“…Davacı… ‘ın yargılama sırasında Sulh Hukuk Mahkemesi’nin kararıyla Türk Medeni Kanununun 405. maddesi uyarınca kısıtlandığı ve kendisine kardeşi vasi atandığı anlaşılmaktadır. Bilindiği üzere 4721 Sayılı Türk Medeni Kanunu’nun 462/8. maddesi uyarınca acele hallerde vasinin geçici önlemler alma yetkisi saklı kalmak üzere vasinin dava açması için vesayet makamının izni gereklidir. Ne var ki, dosya içerisinde husumete izne dair kararın olmadığı görülmüştür. Dava ve taraf ehliyeti dava şartlarından olup kamu düzenine ilişkindir (6100 Sayılı Hukuk Muhakemeleri Kanunu madde 114, 115). Öyle ise husumete izin kararının dosyaya ibrazı gereklidir…” (Yargıtay Hukuk Genel Kurulu E. 2016/4-244 K. 2017/691 T. 12.4.2017)

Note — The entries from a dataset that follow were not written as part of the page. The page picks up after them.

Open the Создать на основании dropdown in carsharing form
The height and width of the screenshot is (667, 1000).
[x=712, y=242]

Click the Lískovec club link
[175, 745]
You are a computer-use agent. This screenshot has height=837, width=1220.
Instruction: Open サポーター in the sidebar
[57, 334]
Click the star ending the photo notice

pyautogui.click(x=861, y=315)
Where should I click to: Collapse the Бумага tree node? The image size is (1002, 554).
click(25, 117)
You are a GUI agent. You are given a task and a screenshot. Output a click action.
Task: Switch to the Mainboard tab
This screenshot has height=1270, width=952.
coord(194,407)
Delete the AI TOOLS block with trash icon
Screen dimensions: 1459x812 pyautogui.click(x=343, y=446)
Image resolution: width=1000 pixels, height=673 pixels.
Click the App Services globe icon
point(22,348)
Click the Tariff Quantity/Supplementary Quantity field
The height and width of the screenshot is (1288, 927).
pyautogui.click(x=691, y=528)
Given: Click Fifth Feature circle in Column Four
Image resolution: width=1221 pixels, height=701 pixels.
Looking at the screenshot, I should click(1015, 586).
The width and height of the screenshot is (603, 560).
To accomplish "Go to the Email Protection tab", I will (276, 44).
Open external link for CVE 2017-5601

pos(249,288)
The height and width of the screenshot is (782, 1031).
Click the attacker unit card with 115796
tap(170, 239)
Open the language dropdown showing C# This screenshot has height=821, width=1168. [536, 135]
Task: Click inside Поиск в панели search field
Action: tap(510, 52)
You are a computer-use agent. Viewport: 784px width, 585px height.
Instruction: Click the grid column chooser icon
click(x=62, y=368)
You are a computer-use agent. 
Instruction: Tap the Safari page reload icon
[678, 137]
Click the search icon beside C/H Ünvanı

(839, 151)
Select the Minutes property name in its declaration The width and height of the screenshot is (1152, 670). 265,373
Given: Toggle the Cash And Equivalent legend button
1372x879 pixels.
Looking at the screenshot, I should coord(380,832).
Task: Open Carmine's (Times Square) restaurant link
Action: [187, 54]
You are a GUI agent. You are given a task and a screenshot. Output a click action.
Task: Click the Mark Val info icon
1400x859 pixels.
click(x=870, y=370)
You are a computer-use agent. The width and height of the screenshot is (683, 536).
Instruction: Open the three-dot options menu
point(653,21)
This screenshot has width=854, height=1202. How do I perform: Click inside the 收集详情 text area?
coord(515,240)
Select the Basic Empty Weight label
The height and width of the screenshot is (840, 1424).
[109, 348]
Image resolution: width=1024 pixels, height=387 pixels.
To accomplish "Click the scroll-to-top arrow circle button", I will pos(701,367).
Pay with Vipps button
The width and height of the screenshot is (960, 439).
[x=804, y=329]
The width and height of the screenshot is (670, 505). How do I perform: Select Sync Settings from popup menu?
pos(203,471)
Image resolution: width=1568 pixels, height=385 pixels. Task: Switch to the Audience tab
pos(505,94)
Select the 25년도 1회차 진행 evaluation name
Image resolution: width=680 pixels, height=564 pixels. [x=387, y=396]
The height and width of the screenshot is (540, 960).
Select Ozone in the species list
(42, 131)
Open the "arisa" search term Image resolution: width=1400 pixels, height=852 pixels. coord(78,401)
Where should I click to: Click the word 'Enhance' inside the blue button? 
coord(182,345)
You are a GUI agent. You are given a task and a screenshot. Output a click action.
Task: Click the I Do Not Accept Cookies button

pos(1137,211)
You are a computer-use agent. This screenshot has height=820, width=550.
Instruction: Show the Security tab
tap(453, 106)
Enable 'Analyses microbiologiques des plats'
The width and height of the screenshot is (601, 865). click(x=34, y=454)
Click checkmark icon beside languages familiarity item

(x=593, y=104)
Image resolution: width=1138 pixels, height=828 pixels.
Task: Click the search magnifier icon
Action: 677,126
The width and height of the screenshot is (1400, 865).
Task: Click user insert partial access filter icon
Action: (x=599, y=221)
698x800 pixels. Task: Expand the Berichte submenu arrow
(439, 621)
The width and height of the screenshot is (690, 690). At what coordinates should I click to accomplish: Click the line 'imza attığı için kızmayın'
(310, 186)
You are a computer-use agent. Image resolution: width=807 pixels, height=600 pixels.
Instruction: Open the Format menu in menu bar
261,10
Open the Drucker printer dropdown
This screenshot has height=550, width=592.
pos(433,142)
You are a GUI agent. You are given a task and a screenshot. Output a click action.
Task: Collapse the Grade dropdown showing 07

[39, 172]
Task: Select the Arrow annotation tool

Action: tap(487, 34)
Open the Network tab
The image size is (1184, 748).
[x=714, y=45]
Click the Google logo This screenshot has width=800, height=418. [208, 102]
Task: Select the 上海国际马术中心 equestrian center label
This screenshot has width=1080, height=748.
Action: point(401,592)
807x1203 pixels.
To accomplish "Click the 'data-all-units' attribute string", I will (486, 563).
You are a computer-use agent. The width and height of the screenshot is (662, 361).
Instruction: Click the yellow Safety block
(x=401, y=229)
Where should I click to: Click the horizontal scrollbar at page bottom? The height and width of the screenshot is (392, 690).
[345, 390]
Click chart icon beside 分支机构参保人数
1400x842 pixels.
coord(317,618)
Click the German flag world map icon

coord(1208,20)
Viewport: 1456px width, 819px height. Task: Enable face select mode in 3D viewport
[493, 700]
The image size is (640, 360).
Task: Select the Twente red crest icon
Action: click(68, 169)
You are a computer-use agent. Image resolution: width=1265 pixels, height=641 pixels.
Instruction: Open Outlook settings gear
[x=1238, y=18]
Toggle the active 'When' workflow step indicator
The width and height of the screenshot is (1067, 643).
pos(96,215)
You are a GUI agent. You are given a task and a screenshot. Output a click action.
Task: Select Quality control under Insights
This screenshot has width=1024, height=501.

“…Bilindiği üzere 4721 sayılı Türk Medeni Kanunu’nun 462/8. maddesi uyarınca acele hallerde vasinin geçici önlemler alma yetkisi saklı kalmak üzere vasinin dava açması için vesayet makamının izni gereklidir. Ne var ki, dosya içerisinde husumete izin kararının olmadığı görülmüştür. Dava ve taraf ehliyeti dava şartlarından olup kamu düzenine ilişkindir…” (Yargıtay Hukuk Genel Kurulu E. 2012/7-600 K. 2013/428 T. 3.4.2013)
“…yargılamanın devamı sırasında davacı … vesayet altına alınmış kendisine… vasi olarak atanmış ancak TMK 462/8 maddesi gereğince dosyaya husumete izin kararı ibraz edilmemiştir…” (Yargıtay 1. Hukuk Dairesi E. 2016/3123 K. 2019/124 T. 16.1.2019)
“…davacı… ’nin yargılama aşamasında… Sulh Hukuk Mahkemesi’nin kararı ile 4721 Sayılı TMK’nın 408. maddesi gereğince kısıtlandığı ve kendisine dava dışı kızı… ‘nin vasi olarak atandığı… anlaşılmaktadır. Hemen belirtilmelidir ki, dava ehliyeti, 6100 Sayılı HMK ’nin 51. maddesinde (1086 Sayılı HUMK’nın 38. maddesi), dava şartı olarak benimsenmiş, 03/03/1993 tarihli ve 773/82 Sayılı Yargıtay Hukuk Genel Kurulu kararında da; dava şartlarının davanın açıldığı tarihten, hükmün kurulduğu tarihe kadar varlığını devam ettirmesinin temel kural olduğu açıkça vurgulanmıştır. Dava şartlarının, davanın açıldığı tarihte gerçekleşip gerçekleşmediği hususunun mahkemece re’sen gözetilmesi gerektiği tartışmasızdır. Öyle ise; vesayet altına alınan davacı… ‘nin, davada yasal temsilcisi olan vasisi tarafından temsil edilmesi, vasinin 4721 sayılı, TMK’nin 462/8. maddesi gereğince husumete izin kararı alarak bizzat veya tayin ettiği vekil aracılığıyla yargılamayı yürütmesi gerekeceği kuşkusuzdur…” (Yargıtay 1. Hukuk Dairesi E. 2015/13166 K. 2018/13030 T. 2.10.2018)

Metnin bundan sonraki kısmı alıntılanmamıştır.